- Length: 36.2 mi (58.3 km)
- Location: Tulare County, California, USA
- Trailheads: Summit and Clicks Creek Trailheads above Springville, California 36°10′49″N 118°32′06″W﻿ / ﻿36.180375°N 118.535071°W
- Use: Hiking, Backpacking
- Highest point: Florence Peak, 12,438 ft (3,791 m)
- Difficulty: Moderate to strenuous

= Silver Knapsack Trail =

The Silver Knapsack Trail is a 36.2 mi trail in the Sierra Nevada, near Johnsondale, Springville, and Three Rivers, California. It is located in Sequoia National Forest and the southernmost part of Sequoia National Park. Much of the trail lies within the Golden Trout Wilderness.

==Background==
There are seven glacier-carved lakes along the trail, and most of the trail is above 7000 ft. The Summit Trailhead elevation is 8250 ft. The elevation of the trail ranges from 6050 to 9850 ft. The trail is open from July to October and is very popular with Boy Scouts. There are several intersecting and side trails that provide many options varying the exact length and path of a hike, backpacking, or camping excursion.
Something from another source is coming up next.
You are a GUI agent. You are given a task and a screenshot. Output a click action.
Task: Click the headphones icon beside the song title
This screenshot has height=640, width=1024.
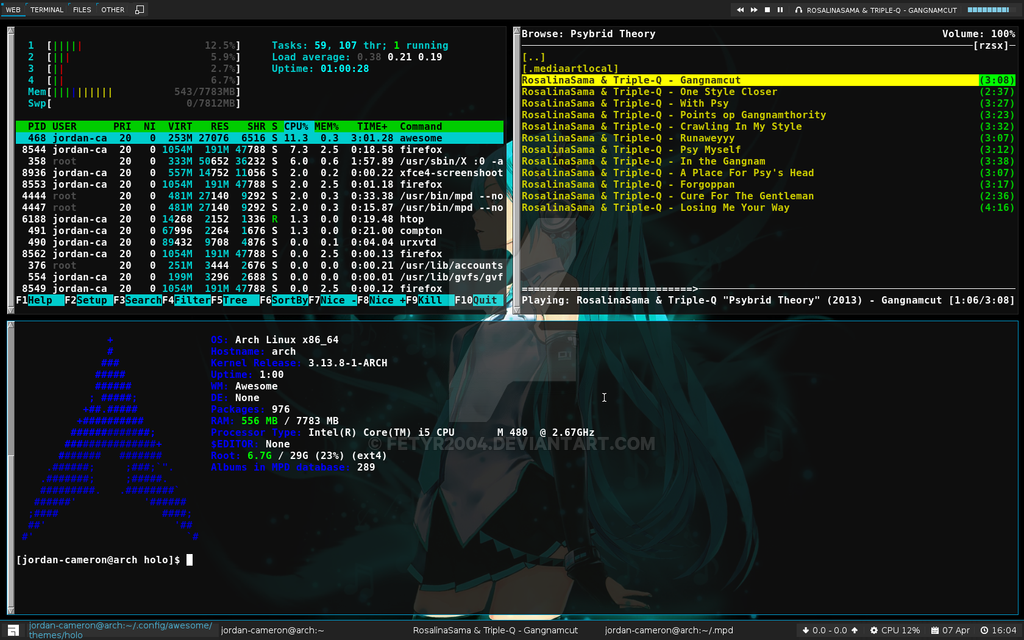click(x=798, y=9)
Starting from Summit Trailhead headed north, the landmarks on the trail are: South Mountaineer Creek, Jacobsen Meadow, Mowery Meadow, Alpine Meadow (which isn't actually alpine in nature), Griswold Meadow, Maggie Mountain, Maggie Lakes, Frog Lakes, Twin Lakes, Sheep Mountain, Quinn Patrol Cabin, Soda Spring Creek and Soda Spring (which has carbonated water), Newlywed Site, Walker Cabin (built in 1886), Mountaineer Creek, Grey Meadow Ranger Station, Clicks Creek, Clicks Creek Trailhead, and then back to Summit Trailhead. Several of the cabins in the area were originally built by sheepherders; for example Quinn Patrol Cabin was built by sheepherder Harry Quinn circa 1900.

==Segments==
The trail is a circle (loop) hike, generally starting from either the Summit or Clicks Creek Trailheads, both of which are in the southwestern portion of the trail. It is composed of the following segments:
- Summit Trailhead to Alpine Meadow ... 6.5 mi
- Alpine Meadow to Maggie Lakes ... 6.4 mi
- Maggie Lakes to Soda Spring Creek ... 9.5 mi
- Soda Spring Creek to Little Kern River ... 7.5 mi
- Little Kern River to Clicks Creek Trailhead ... 7.5 mi

==Silver Knapsack Award==

Silver Knapsack Award

Scouts and Leaders who meet the 9 requirements, can earn the Silver Knapsack Award patch.